Pedido escrito 1: Reescreva as linhas dos registros que começam na linha com "View Full Ranking (159, 2444)" e vão até a linha com "Twitter (68, 821)", ambas incluídas, mantendo os pedidos. Aumente em 73 cada número das respostas, que são coordenadas.

Trecho do documento:
===

(Vermeer, Vista de Delft, 1660/1661)
Do
ponto de vista arquitetônico, um prédio, uma casa, é como uma caixa: possui
quatro lados, dos quais o da frente é a fachada. Esta é como um rosto, uma
face: é na fachada que a casa ganha uma dimensão expressiva. Na visão barroca,
visão esta compartilhada por Espinosa, a fachada não era considerada como mera
parte externa da casa: a fachada era vista como a face interna da rua,
entendida a rua como o espaço do comum.A fachada-face da habitação barroca
trazia a expressão de um rosto que não era determinado apenas pelo mundo de
dentro, subjetivo e privado ( o interior da casa), pois tal rosto era a
expressão da relação entre a esfera privada e a pública, entre o subjetivo e o
político,enfim, entre o habitar e o ser.Daí a fachada da casa barroca ser uma
superfície expressiva na qual se via arte.

===

Registros extraídos:
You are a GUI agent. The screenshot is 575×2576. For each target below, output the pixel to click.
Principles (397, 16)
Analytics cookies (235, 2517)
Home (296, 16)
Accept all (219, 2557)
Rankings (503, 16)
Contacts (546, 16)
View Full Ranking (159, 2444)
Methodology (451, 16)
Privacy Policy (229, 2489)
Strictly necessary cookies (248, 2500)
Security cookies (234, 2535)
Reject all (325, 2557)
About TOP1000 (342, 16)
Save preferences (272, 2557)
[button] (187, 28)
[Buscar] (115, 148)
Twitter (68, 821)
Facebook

===

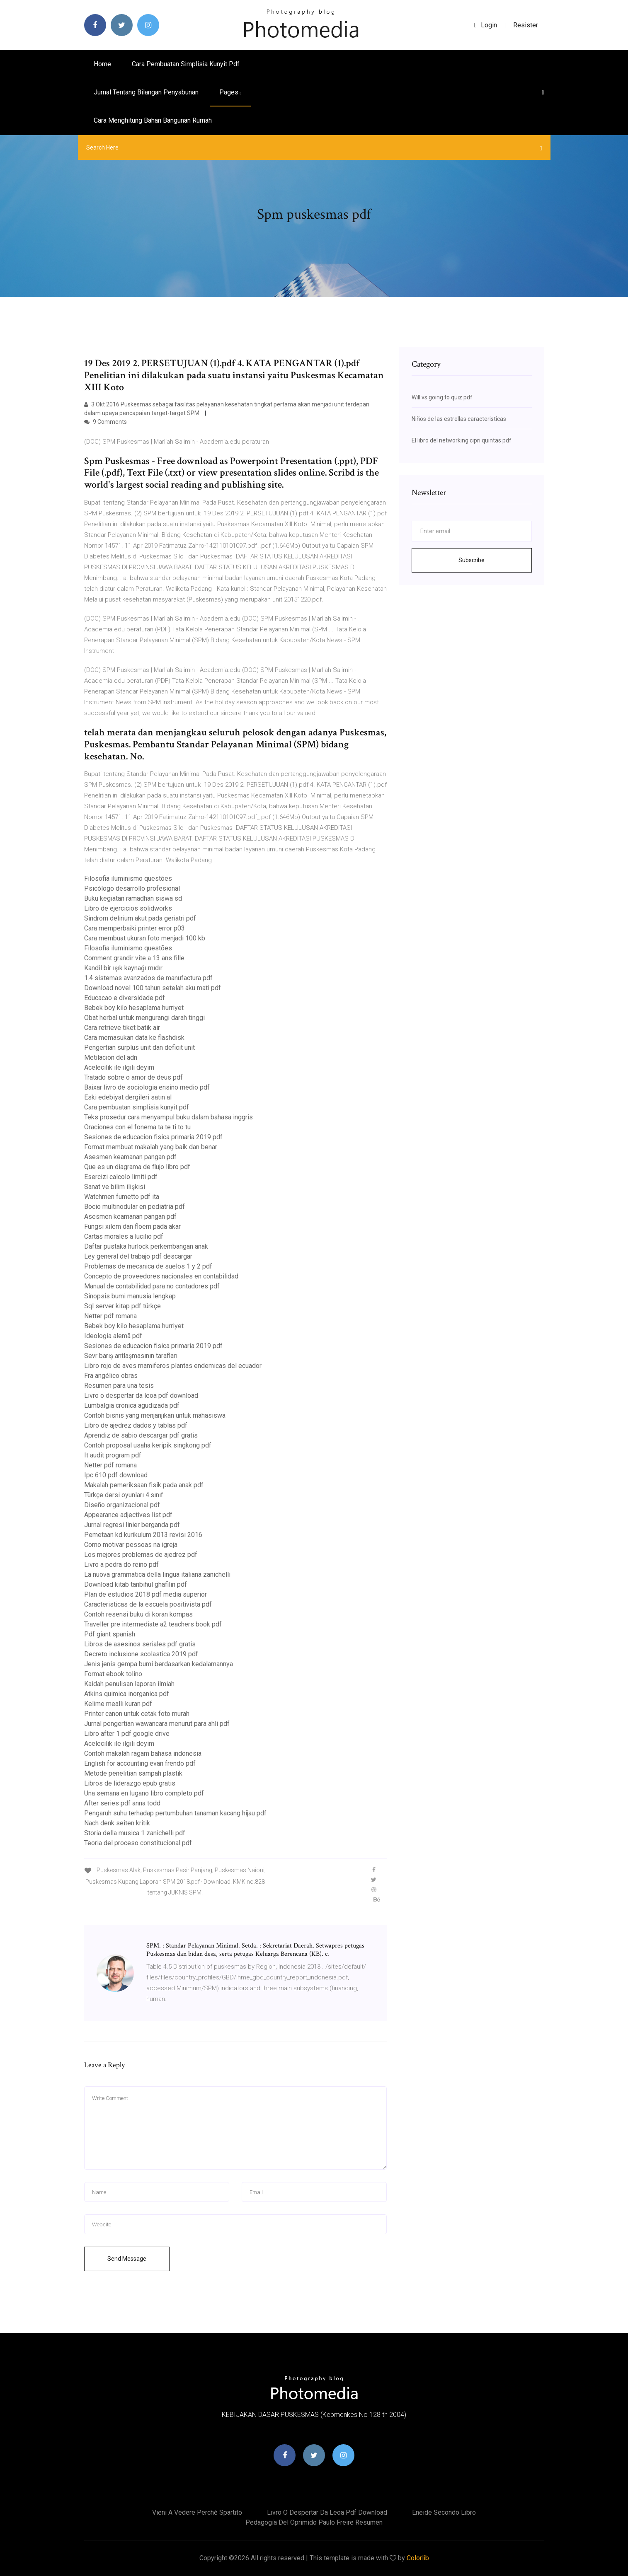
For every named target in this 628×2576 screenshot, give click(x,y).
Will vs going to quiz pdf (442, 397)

===

Pedido escrito 2: No trecho sobre a fachada barroca, reescreva a passagem que começa em "(Vermeer, Vista de" e vai até "se via arte.", substituindo "rosto" por "semblante".

Resposta da tarefa 1:
View Full Ranking (232, 2517)
Methodology (524, 89)
Privacy Policy (302, 2562)
Strictly necessary cookies (321, 2573)
Security cookies (307, 2608)
Reject all (398, 2630)
About TOP1000 (415, 89)
Save preferences (345, 2630)
[button] (260, 101)
[Buscar] (188, 221)
Twitter (141, 894)

Resposta da tarefa 2:
(Vermeer, Vista de Delft, 1660/1661)
Do
ponto de vista arquitetônico, um prédio, uma casa, é como uma caixa: possui
quatro lados, dos quais o da frente é a fachada. Esta é como um semblante, uma
face: é na fachada que a casa ganha uma dimensão expressiva. Na visão barroca,
visão esta compartilhada por Espinosa, a fachada não era considerada como mera
parte externa da casa: a fachada era vista como a face interna da rua,
entendida a rua como o espaço do comum.A fachada-face da habitação barroca
trazia a expressão de um semblante que não era determinado apenas pelo mundo de
dentro, subjetivo e privado ( o interior da casa), pois tal semblante era a
expressão da relação entre a esfera privada e a pública, entre o subjetivo e o
político,enfim, entre o habitar e o ser.Daí a fachada da casa barroca ser uma
superfície expressiva na qual se via arte.